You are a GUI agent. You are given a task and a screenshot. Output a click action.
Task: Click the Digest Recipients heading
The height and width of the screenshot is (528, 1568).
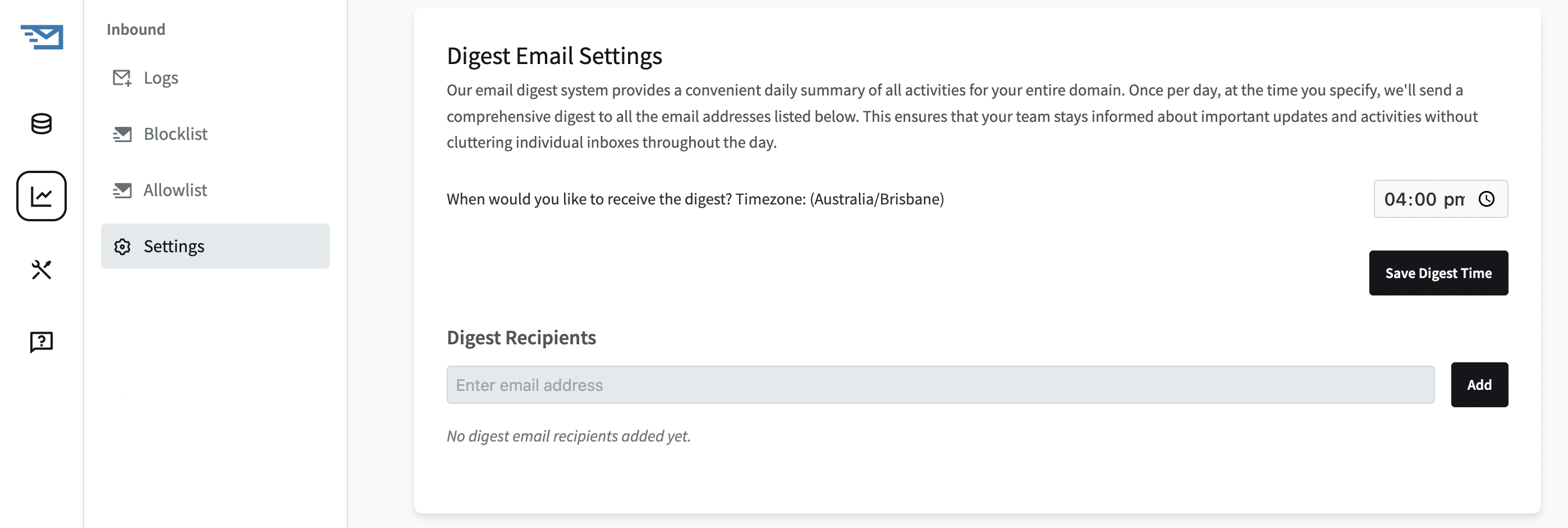(x=521, y=338)
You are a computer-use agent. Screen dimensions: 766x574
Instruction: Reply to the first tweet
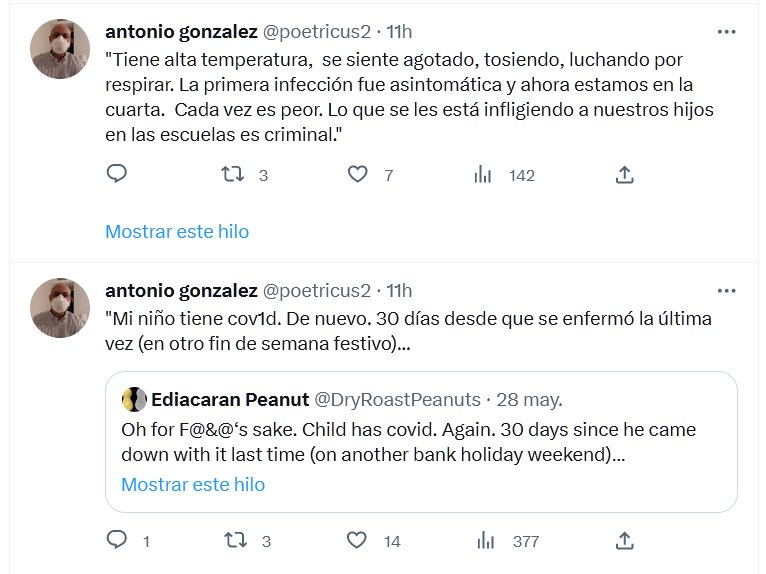click(x=116, y=175)
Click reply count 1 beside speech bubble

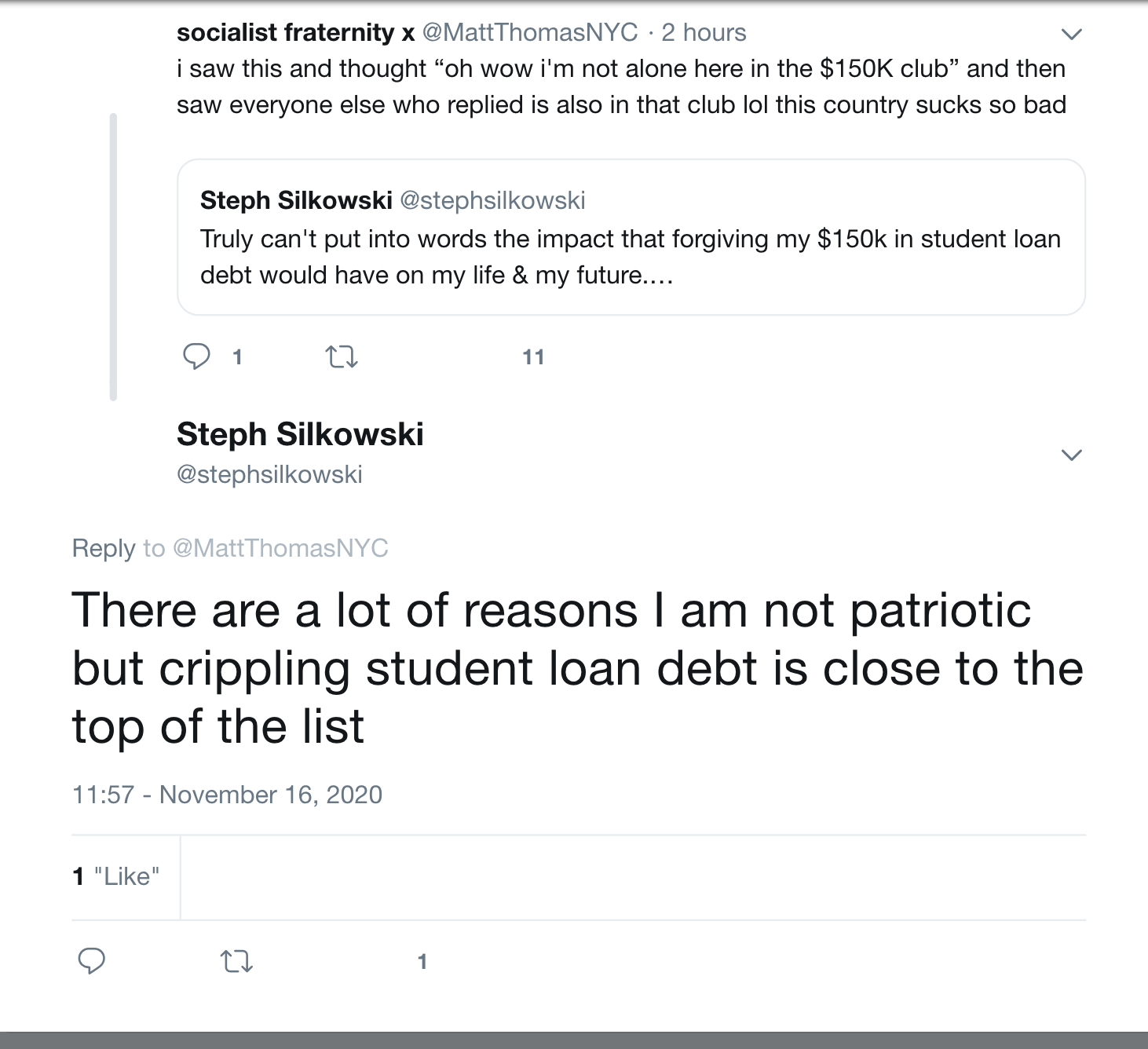(237, 357)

:: Stated problem ::
Rewrite the text of all the entries above, replacing "tweet" with "post" and leaving everything else unchanged. Leave the pictures out.

:: Expected output ::
You are a GUI agent. You are given a task and a screenshot. Output a click action.
Task: Click the Digest Recipients heading
The height and width of the screenshot is (528, 1568).
(x=521, y=338)
You are a computer-use agent. Screen dimensions: 766x574
Instruction: Reply to the first post
click(x=116, y=175)
Click reply count 1 beside speech bubble

(237, 357)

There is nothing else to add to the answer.